A burgonet of steel, and not a crown,
A sword, and not a scepter, fits Æneas.
Once again the tension between Æneas’s geographical options is represented in conspicuously gendered terms, the feminine diadem and scepter of a queen versus the masculine helmet and sword of a warrior. His stated preference notwithstanding, though, Æneas opts to stay. Indeed, it is not until Hermes, sent at Jupiter’s behest, demands that he depart for Italy and informs him that Dido’s love had been orchestrated, that he is finally resolved to leave. Once again Dido catches him out, but in a lengthy appeal, she is unable to persuade her lover to stay, and is left watching helplessly as Æneas departs with his men for Italy. In Virgil, Anna assists Dido in building the pyre on which she will kill herself, believing her sister intends only to burn her remaining relics of Æneas. Marlowe, however, has Iarbas perform that function before leaving her alone, imagining that the queen will be his once the task is done. But when Anna enters just after Dido has thrown herself on the pyre, she calls to Iarbas, who, grieving the loss of his beloved, likewise kills himself; he, in turn, is followed by Anna. One by one, then, the jilted lovers throw themselves to death on a funeral pyre as Æneas and his men, at last escaped from the realms of “female drudgery,” sail on to their destiny.

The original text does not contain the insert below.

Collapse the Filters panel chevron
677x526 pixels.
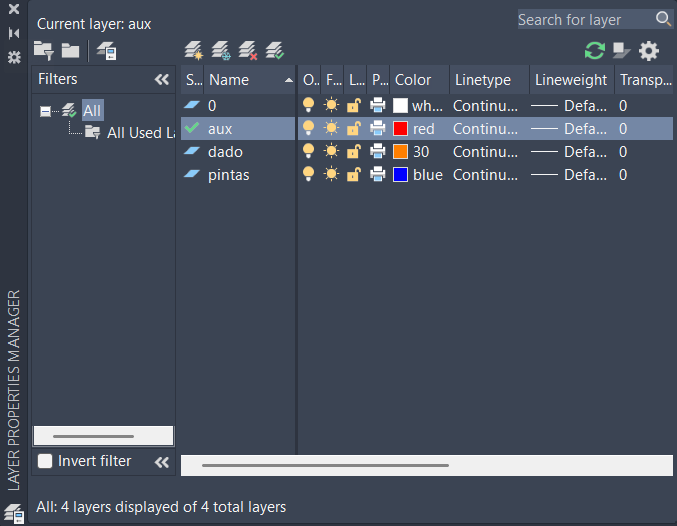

It is arguably the most neglected scene in the entire play, and yet, the triple suicide on the pyre achieves the closure of a number of plot lines that only warrant disregard if one accepts Marlow’s project as thematically coincident and coterminous with Virgil’s. Certainly masculinity triumphs over femininity, insofar as it is Æneas, and not Dido, whose desires prevail. More than that, though, the triple suicide signifies a triumph of homosexuality over heterosexuality and the institution of marriage, for not only do Jupiter and Ganymede have their way at Juno’s expense, but the three heterosexual lovers of the play, their respective dreams of marriage dashed in quick succession, all meet their deaths while Æneas and his men sail away unscathed. Thus the domestic conflict presented in the Jupiter-Ganymede interlude, the subplots of Iarbas’s courtship of Dido and Anna’s of Iarbas, and the affair between Dido and Æneas are all brought to a close as the principal tension of the play¬–the dichotomy between masculinity, homosexuality, and Italy on the one hand, and femininity, heterosexuality, and Carthage on the other–is resolved. The only element left open is Æneas’s destiny. Unlike in Virgil, Marlowe’s Æneas does not, after all, reach Italy; he and his men sail off into the margins where, their impossible utopian destiny always yet to be confronted, its myth is permitted to remain intact.
- 1. The more precise terms “homoerotic” and “homosocial” are employed where appropriate. While I acknowledge that the term “homosexual” is anachronistic, I use it here and elsewhere to denote a masculine orientation toward the same sex that resists marriage and domesticity and is not simply, or not only, erotic or social.
- 2. See Sara Munson Deats, Sex, Gender, and Desire in the Plays of Christopher Marlowe (Newark: University of Delaware Press, 1999), 95-6 and 110-11.
- 3. Mario DiGangi, The Homoerotics of Early Modern Drama (Cambridge: Cambridge University Press, 1997), 25.
- 4. All citations are from Christopher Marlowe, The Tragedy of Dido Queen of Carthage, The Complete Plays, ed. J. B. Steane (London: Penguin English Library, 1969).
- 5. Jonathan Goldberg, Sodometries: Renaissance Texts, Modern Sexualities (New York: Fordham University Press, 2012), 260.
- 6. Laurie Shannon, “Nature’s Bias: Renaissance Homonormativity and Elizabethan Comic Likeness,” Modern Philology 98.2 (2000), 185.
- 7. William Leigh Godshalk, “Marlowe’s Dido, Queen of Carthage” ELH 38.1 (1971), 2.
- 8. Donald Stump, “Marlowe’s Travesty of Virgil: Dido and Elizabethan Dreams of Empire,” Comparative Drama 34.1 (2000), 91.